Our Models
We have tuned and trained state of the art computer vision and natural language models to create one of a kind software with a strong emphasis on user experience
Computer Vision
"YOLOv5 is a family of object detection architectures and models pretrained on the COCO dataset, and represents Ultralytics open-source research into future vision AI methods, incorporating lessons learned and best practices evolved over thousands of hours of research and development."
​
We at Argos have tuned this architecture with a custom set of objects and images that we believe will be most relevant to our user.
NLP Auto-Captioning
Our automatic video captioning process uses an inception model. The model itself is made up of symmetric and asymmetric building blocks, including convolutions, average pooling, max pooling, dropouts, and Loss computed using Softmax. This specific model type has obtained over 78% accuracy on the large ImageNet dataset so we are comfortable using it for our captioning process.
Facial Recognition
Team Argos has implemented a facial recognition Support Vector Machine (SVM) to identify people who have been seen in a video. Argos allows the user to label an image of the person and if that person is seen again the label will be used in the video caption
Model Evaluation
Training YOLOv5
Argos's focus is on capturing only the important events in video clips, but we don't want to miss anything either. In training our custom YOLOv5 model we focused on improving recall. Focusing on recall means we tried to decrease false negatives (objects that were relevant but not captured).

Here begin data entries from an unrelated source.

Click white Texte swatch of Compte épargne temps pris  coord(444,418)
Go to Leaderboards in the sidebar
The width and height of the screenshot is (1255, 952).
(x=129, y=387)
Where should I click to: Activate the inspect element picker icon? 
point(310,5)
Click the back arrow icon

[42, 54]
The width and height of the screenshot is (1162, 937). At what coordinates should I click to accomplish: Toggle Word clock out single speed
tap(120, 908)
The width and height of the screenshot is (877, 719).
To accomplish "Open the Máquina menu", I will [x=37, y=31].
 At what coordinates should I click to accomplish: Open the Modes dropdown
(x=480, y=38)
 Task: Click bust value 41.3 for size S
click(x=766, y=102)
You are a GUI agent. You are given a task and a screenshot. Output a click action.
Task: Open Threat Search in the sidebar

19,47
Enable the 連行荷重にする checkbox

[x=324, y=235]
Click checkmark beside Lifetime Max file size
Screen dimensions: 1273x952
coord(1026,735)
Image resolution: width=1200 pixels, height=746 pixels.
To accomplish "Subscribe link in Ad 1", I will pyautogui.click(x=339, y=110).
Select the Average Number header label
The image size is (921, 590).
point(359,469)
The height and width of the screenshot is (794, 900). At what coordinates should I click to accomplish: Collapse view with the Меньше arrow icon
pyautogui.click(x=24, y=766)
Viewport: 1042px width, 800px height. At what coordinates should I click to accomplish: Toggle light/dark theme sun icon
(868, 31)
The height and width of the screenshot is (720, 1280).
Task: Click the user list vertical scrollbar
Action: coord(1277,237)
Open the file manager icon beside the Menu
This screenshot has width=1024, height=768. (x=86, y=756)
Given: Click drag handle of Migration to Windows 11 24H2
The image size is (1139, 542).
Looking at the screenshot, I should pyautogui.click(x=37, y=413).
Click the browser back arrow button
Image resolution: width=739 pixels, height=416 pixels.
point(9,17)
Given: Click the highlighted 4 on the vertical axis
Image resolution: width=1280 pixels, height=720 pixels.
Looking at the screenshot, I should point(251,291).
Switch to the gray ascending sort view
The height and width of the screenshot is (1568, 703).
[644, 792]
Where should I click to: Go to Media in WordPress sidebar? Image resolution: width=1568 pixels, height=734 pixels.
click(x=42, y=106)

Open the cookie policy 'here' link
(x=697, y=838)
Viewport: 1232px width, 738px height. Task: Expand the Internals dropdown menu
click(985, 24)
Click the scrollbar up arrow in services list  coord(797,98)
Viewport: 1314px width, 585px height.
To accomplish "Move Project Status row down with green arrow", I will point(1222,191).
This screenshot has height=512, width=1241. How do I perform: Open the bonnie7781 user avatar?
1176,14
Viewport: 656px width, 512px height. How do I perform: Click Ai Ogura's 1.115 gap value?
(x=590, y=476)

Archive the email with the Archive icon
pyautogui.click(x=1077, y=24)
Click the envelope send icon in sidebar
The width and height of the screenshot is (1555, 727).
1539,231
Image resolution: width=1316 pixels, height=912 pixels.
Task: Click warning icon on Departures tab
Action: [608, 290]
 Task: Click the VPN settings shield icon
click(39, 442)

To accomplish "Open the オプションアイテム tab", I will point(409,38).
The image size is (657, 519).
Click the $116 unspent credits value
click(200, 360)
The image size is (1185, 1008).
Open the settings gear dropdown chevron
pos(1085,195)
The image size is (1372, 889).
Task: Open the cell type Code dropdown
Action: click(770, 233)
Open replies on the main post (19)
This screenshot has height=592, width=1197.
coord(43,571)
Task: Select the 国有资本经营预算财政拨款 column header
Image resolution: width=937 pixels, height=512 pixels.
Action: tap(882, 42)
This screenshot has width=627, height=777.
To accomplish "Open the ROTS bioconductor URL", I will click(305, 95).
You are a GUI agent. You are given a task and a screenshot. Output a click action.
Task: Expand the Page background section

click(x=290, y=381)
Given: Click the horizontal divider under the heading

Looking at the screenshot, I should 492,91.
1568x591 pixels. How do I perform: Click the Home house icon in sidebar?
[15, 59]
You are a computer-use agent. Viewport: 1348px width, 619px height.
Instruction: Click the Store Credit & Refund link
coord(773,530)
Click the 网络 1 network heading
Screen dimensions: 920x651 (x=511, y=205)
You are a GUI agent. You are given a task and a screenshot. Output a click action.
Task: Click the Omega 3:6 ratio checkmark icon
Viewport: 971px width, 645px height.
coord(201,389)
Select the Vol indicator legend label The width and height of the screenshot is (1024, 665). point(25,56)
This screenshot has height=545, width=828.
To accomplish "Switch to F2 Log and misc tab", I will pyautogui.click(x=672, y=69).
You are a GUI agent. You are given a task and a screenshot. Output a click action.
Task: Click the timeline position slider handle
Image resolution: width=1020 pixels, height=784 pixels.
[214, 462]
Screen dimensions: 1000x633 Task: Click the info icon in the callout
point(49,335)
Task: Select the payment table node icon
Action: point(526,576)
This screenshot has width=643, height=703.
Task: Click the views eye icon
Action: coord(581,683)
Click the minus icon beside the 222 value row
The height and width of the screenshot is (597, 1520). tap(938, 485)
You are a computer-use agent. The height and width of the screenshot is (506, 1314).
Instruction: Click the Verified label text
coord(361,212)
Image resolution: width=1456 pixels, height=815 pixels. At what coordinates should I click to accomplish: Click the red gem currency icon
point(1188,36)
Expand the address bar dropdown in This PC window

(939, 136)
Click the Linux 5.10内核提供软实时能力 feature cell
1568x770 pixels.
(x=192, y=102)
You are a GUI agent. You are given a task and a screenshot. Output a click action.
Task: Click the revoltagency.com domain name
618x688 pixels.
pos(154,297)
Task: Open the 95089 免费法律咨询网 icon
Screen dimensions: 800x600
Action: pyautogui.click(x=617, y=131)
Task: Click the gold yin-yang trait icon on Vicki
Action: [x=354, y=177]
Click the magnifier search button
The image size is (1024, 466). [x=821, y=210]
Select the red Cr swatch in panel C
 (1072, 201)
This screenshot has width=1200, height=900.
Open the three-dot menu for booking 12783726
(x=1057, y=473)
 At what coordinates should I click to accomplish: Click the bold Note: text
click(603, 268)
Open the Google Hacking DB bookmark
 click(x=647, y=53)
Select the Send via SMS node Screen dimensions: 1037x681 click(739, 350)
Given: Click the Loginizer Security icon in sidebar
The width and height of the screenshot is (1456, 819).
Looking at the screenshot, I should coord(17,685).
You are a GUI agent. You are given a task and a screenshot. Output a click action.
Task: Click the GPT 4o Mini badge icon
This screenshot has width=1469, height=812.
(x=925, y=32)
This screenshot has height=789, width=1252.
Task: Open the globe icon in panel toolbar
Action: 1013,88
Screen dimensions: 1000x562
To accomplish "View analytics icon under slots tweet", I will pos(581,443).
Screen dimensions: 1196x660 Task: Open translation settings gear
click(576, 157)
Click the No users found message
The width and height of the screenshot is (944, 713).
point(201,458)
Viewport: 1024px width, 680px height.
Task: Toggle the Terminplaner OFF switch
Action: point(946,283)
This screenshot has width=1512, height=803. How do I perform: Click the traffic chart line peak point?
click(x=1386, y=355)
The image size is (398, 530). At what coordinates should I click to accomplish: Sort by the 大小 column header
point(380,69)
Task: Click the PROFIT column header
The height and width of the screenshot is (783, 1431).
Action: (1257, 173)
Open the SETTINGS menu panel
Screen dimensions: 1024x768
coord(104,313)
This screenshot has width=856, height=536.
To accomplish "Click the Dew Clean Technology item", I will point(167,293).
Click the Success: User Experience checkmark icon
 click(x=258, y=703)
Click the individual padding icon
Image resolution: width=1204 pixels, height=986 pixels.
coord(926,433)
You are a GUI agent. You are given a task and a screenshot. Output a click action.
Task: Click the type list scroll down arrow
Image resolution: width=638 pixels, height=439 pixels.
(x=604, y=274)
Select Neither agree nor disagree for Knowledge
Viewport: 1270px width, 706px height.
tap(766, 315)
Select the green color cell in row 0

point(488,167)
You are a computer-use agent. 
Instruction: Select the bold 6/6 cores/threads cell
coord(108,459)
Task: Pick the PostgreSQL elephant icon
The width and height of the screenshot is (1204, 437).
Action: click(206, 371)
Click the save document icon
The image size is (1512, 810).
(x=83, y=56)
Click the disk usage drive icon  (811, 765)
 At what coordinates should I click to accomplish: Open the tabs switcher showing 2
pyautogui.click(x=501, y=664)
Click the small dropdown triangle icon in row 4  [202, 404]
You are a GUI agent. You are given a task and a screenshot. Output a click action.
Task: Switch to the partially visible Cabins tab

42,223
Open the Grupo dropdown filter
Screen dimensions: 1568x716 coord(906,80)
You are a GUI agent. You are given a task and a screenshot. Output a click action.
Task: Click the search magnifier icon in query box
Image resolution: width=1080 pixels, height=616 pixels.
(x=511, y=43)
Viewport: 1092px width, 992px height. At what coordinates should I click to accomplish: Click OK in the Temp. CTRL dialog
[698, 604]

We improved this metric over time by continually increasing our training epochs and the number of training images for our model.
​
Our primary data source for images is Google's Open Images dataset which has a robust and diverse selection of pre-annotated images.
Auto-Caption
ROUGE F1 Score is a standard NLP metric used to evaluate automatic summarization. After many iterations of development, we have ROUGE scores around 0.3. Which is low for this type of model.
​
We attribute the low ROUGE Scores to model architecture and human-generated Lookup sentences.
​
In the future, we plan to switch to a transformer architecture and change the lookup functionality to improve the overall Auto-Caption scores.